DESCRIPTION OF THE TASK: Repeat word for word everything in the data from the line containing "Where should I click to: Click the green" down to the line containing "click(x=145, y=763)", including both of those lines.

DATASET CONTENT:
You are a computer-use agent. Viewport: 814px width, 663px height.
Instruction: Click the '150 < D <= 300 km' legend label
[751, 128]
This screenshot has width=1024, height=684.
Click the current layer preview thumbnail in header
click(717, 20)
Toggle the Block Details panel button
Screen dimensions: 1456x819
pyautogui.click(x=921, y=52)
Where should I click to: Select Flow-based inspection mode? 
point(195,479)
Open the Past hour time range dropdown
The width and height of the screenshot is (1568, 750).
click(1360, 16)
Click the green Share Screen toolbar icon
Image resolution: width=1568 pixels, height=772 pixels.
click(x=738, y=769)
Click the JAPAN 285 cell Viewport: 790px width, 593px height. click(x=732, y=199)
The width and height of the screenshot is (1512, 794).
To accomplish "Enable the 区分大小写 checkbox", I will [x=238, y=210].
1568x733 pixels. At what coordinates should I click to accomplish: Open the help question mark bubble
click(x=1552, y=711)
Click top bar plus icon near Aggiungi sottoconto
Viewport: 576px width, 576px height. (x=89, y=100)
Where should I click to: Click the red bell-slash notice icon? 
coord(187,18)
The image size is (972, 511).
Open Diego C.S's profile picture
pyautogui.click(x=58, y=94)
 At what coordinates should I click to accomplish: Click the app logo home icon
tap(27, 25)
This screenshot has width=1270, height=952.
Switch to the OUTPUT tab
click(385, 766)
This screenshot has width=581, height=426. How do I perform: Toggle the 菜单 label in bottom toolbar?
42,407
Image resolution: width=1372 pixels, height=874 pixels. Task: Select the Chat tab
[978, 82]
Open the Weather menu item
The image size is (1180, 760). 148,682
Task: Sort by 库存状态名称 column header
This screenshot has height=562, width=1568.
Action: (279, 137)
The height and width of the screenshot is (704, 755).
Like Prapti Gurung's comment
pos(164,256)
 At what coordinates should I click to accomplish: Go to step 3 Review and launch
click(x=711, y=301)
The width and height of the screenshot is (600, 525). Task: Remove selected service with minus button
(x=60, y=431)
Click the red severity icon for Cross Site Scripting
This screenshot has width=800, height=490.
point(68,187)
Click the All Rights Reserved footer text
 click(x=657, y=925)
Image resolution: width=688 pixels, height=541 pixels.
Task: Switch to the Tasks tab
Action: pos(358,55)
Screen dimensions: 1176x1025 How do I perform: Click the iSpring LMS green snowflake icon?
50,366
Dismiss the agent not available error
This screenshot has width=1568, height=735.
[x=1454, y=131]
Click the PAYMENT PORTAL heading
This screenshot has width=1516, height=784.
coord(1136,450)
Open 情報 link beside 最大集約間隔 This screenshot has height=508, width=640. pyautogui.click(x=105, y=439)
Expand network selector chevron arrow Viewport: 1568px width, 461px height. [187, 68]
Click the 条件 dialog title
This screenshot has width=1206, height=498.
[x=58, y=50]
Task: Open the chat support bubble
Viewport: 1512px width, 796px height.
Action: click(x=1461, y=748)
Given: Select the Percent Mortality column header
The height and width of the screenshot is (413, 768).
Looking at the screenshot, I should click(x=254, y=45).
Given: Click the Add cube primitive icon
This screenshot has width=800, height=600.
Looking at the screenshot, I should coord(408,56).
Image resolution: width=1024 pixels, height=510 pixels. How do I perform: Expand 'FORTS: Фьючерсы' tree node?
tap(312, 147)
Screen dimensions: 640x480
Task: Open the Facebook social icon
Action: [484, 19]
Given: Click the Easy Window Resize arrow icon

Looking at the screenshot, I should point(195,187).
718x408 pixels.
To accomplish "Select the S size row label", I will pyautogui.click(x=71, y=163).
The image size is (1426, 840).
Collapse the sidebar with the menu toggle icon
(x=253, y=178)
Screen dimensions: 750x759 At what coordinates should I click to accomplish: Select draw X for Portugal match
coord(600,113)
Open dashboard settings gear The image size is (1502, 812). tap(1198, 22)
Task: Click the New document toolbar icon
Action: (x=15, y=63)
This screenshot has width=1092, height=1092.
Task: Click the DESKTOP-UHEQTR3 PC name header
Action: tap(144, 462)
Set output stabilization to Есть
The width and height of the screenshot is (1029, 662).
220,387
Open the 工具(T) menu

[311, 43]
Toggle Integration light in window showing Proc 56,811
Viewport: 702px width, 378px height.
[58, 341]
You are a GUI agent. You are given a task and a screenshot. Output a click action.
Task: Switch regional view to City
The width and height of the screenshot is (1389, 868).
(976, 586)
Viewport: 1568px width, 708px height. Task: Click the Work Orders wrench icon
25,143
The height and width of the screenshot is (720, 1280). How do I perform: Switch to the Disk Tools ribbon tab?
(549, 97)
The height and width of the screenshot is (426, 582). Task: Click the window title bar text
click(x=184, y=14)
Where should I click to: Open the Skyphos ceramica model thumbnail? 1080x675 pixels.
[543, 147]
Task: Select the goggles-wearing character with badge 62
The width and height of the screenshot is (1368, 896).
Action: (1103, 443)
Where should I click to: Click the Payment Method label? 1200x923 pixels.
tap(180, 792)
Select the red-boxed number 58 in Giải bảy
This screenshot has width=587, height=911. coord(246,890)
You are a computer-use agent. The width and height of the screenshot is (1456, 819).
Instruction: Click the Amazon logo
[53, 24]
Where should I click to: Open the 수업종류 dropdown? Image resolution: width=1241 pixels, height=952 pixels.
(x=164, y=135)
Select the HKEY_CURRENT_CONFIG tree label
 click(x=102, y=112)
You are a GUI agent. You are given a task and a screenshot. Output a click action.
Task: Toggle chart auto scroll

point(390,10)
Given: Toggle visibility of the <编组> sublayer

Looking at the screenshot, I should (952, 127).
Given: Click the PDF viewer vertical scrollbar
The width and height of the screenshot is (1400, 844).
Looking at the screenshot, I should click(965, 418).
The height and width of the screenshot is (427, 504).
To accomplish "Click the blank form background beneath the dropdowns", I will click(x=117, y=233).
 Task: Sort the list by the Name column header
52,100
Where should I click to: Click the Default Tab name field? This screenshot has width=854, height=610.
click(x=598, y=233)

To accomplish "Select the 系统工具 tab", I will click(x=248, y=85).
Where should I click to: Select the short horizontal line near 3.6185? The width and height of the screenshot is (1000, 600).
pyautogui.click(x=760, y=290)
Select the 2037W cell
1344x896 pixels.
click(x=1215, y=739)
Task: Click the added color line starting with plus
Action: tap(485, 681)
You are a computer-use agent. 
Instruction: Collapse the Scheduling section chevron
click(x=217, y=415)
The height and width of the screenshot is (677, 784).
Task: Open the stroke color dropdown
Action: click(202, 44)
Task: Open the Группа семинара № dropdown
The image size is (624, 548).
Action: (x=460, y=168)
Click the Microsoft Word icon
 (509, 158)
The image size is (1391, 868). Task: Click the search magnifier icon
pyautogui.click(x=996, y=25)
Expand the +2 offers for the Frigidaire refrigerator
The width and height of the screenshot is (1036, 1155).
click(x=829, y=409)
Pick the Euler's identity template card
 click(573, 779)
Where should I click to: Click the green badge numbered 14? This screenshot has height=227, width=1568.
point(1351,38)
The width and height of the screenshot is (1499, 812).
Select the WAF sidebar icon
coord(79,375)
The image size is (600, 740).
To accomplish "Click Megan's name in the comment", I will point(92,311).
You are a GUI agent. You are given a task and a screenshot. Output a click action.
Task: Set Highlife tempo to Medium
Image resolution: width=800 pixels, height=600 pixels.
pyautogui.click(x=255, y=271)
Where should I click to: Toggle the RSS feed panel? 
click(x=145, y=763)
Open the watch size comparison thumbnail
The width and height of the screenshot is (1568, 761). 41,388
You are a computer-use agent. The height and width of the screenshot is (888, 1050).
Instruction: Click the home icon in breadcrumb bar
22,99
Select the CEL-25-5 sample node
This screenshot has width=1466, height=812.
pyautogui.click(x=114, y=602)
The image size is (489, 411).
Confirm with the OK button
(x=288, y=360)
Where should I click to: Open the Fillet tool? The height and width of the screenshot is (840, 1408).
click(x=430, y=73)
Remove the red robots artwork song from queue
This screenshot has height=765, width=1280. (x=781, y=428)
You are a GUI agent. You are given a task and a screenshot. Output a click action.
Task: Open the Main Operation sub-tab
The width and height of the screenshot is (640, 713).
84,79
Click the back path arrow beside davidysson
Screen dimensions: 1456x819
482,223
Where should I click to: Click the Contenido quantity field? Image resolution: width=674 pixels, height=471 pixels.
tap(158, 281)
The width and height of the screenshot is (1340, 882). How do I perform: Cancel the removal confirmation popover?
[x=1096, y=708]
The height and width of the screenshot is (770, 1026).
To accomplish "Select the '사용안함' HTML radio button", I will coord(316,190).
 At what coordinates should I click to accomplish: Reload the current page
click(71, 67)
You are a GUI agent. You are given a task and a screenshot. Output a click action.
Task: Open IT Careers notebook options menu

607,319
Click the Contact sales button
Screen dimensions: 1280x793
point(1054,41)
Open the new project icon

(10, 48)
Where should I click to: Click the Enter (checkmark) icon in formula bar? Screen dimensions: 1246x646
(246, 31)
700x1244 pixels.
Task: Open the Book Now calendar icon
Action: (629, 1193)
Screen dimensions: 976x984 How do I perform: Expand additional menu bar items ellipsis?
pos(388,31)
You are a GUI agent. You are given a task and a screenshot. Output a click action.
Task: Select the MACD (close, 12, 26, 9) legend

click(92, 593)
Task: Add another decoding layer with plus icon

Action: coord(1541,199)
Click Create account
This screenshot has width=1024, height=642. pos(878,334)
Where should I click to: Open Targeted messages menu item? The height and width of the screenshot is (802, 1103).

SOLUTION TO THE EXERCISE:
Where should I click to: Click the green badge numbered 14? This screenshot has height=227, width=1568.
point(1351,38)
The width and height of the screenshot is (1499, 812).
Select the WAF sidebar icon
coord(79,375)
The image size is (600, 740).
To accomplish "Click Megan's name in the comment", I will point(92,311).
You are a GUI agent. You are given a task and a screenshot. Output a click action.
Task: Set Highlife tempo to Medium
Image resolution: width=800 pixels, height=600 pixels.
pyautogui.click(x=255, y=271)
Where should I click to: Toggle the RSS feed panel? 
click(x=145, y=763)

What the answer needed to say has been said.